**GOAL A:** According to the passage on technology and personal finance, how were orders placed at the fast food restaurant?
**GOAL B:** Write the next part of the passage on technology and personal finance, picking up after its final sentence.

**SOURCE EXTRACT:**

----------------

Many people have devices implanted that continually monitor their hearts. I could go on and on pointing out links between health care and technology, but the important point is that there is a link. And no matter what stock prices do in the immediate term, technology is not going anywhere.
When I was travelling over the holidays, I stopped at a fast food restaurant. I was a bit surprised that there was no friendly face behind the counter waiting to take my order. Looking around, I realized that orders were placed at one of three high-tech touch screens against a wall. The prompts were simple and I easily navigated the menu and placed my order.
Toward the tail end of my trip, I was at a casual restaurant where I didn’t even have to pull out my wallet to pay the bill. All I needed to do was scan the code on the bill with my mobile phone.
Technology is clearly a big part of our everyday lives, and as the world becomes more complex we’re going to see many more innovations.
I frequently discuss utilizing company sponsored 401(k) programs for retirement. Besides the fact that you’re saving on a regular basis, I also like that the 401(k) administrators are very responsible record keepers. These company sponsored retirement programs require detailed record keeping for both the participant and the employer.

----------------

**PROVIDED MATERIAL:**
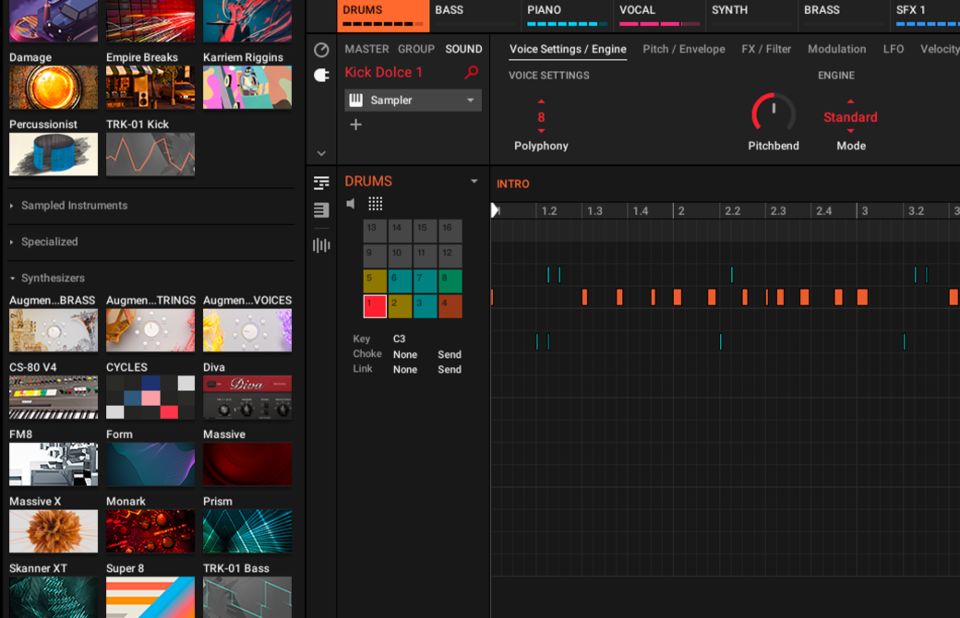The width and height of the screenshot is (960, 618).
Task: Select pad 1 in the DRUMS grid
Action: pos(375,306)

----------------

**RESULT A:** At one of three high-tech touch screens against a wall.

**RESULT B:**
The ongoing discussion and debate over student loan debt could make record keeping even more complex. That’s because many who carry a heavy student loan debt burden have chosen not to participate in company sponsored retirement programs. Their priority, instead, has been to pay off the debt. Which meant they’ve had to put saving for retirement on the back burner.
Many companies have an employer match. For example, some may match employee contributions dollar for dollar up to 5 percent. The IRS recently made a private letter ruling that affects employees who paid off their student loan debt instead of contributing toward retirement. It allows the employer to match the amount the employer paid off.
Though the ruling may be well intentioned, my initial reaction is that it just adds to the complexity of record keeping. I believe a likely result will be additional administrative costs for retirement programs.
Summing up, although technology stocks generally took a beating in 2022, I think technology will continue to be a vital part of our everyday lives. I wouldn’t be too quick to dismiss the technology positions from your investment portfolio. And stay with your 401(k).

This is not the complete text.